You need to establish yourself as a subject matter expert on the investor issues, as best you can. Study how other bloggers in and around your niche do what they do, when they do it, and how they do it. Approach them and form mighty alliances.
And most importantly, do your legwork to power your shareholder activist blog. Seek out the sources of information that will inform your opinion and do not rely on hearsay. Assemble your resource pools, both sources of actual, attributable information and live bodies.
Being well grounded in all of the mechanics of your issue is essential for you to think conceptually on shareholder issues and blog confidently to advance theories on how to better the enterprise in question.
Acquaint Yourself With the Technology
TheShareholderActivist.com™ is a resource for investors for education, enlightenment, and, above all, empowerment. We can provide you with your very own blog, or you can select one of the many free blogging software services available. Ask around and look at other blogs that touch on shareholder activism, or activism in other areas.
Take some training, view a few webinars and make sure you are comfortable enough with the technology so it is a tool you can actually use.
Form Your Own Focus Group
Your shareholder activism blog does not have to look the best, but it also should not look like the worst.
Form your own focus group and solicit feedback from those whom you trust to provide usable input on your blog name and theme.
Fortune favors the bold, so put yourself out there and ask for honest feedback. And do not kill the messengers just because they offend you and your message.
Everyone is entitled to an opinion, no matter how annoying and inarticulate they may be. Do not take criticism personal. Grow the thick skin you will certainly need as a blogging shareholder activist for fielding those negative comments certain folks always seem to feel compelled to post.
Set an Expiration Date
Many shareholder activist issue-oriented blogs should not be designed to run forever. Set a goal for your investor activist campaign blog built upon the objective of your initiative.
Share with your shareholder audience the eventuality that once that objective is completed, you plan to retire the blog. Use it as a construct to build suspense. You can even use a countdown wiki, where applicable, such as when your issue is built upon an actual market event, the sale of a company, or some other milestone in the future.
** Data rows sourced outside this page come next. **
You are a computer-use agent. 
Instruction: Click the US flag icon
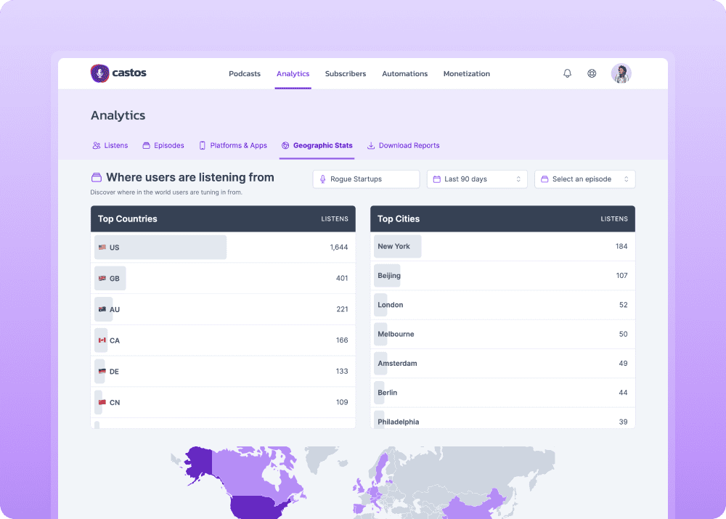click(102, 248)
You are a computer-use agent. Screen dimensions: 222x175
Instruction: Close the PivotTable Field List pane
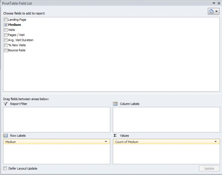point(219,3)
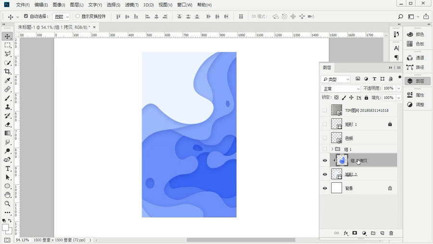The height and width of the screenshot is (244, 433).
Task: Expand the 组 1 layer group
Action: pyautogui.click(x=332, y=149)
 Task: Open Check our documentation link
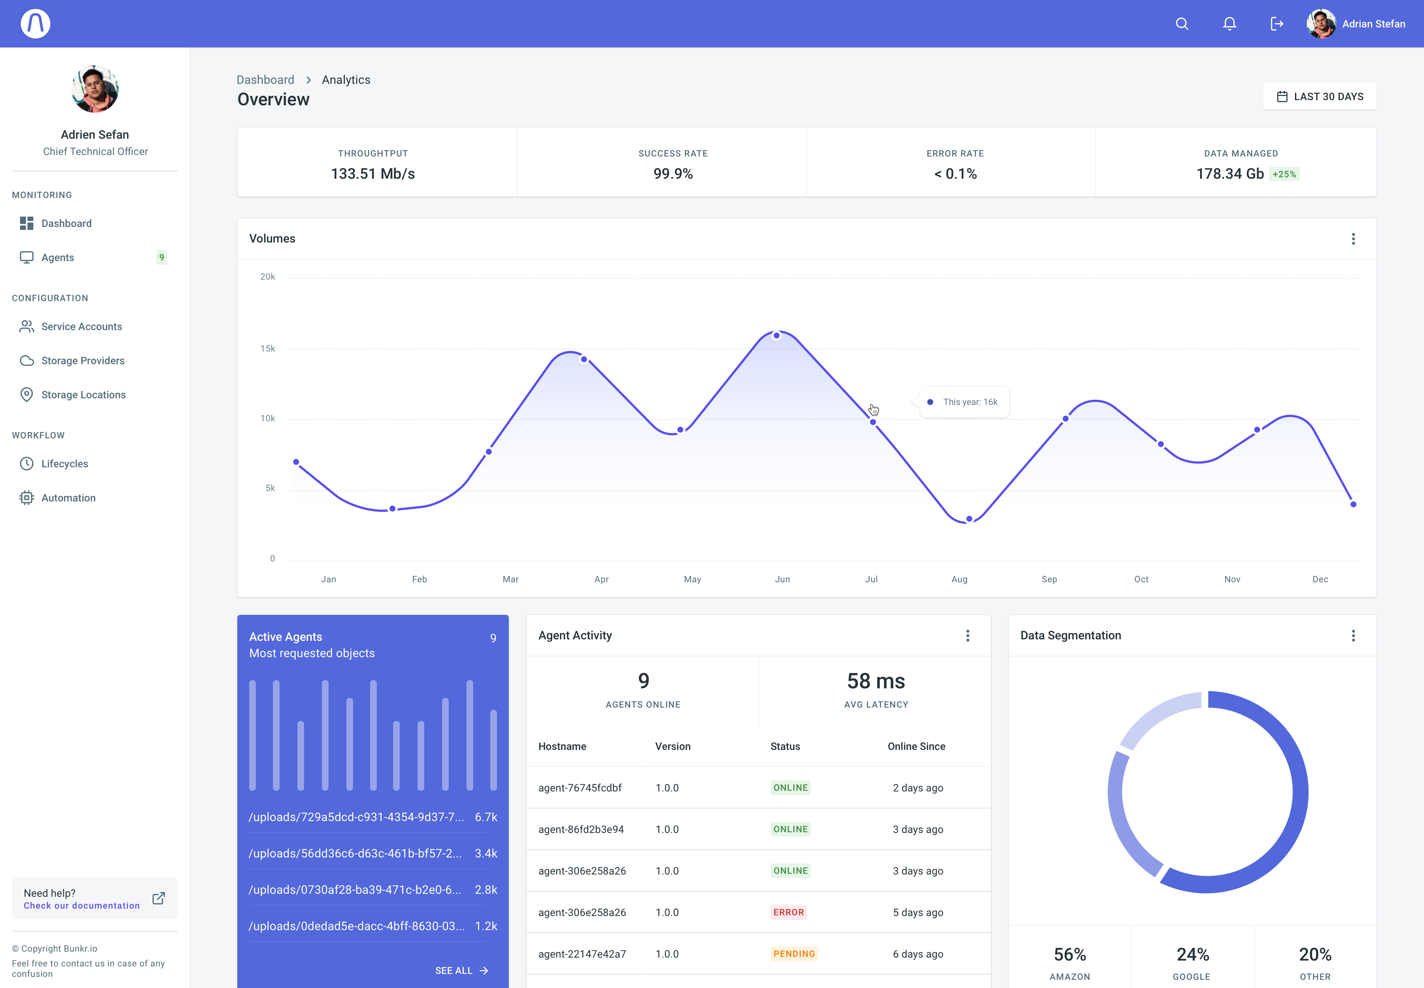coord(82,905)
Oh, and when you say you’re going to retire, and then not retire. Do not be the Brett Favre of the blogosphere.
You “Can” Do It
The mindshare of a blog follower is terrible thing to waste. Online audiences have such short attention spans as it is, that when you do manage to get the herd to trample in your direction, do not confuse them with a haphazard posting schedule.
You don’t have to post every day. You’re not that important in their lives. Two to three times per week max is more than enough. To help ensure you can get on a schedule that works, write up 30 or so “evergreen” blog posts you can keep in the can for those weeks when you’re not feeling so fresh.
Don’t Be Disappointed With Early Light Traffic
What if I threw a party and no one came?
Bloggers can be terribly insecure. Are you? You are building a body of evidence as much as you are building an audience. You may be convinced the world would be a better place with your shareholder activist blog in it, but it may take time for you to gain some traction from the investor base.
The hordes may come, or they may not. But unless you’ve got the budget for a Super Bowl ad, expect more of a trickle than a torrent.
If there is one certainty in cyberspace, it is that you’re not going to get it right on the first try. Flexibility is not the same thing as inconsistency, so if something is not working for your shareholder campaign objectives, change it. Make adjustments. Grow with your investor activist blog and fulfill your vision.
FOR THOSE ABOUT TO BLOG, WE SALUTE YOU!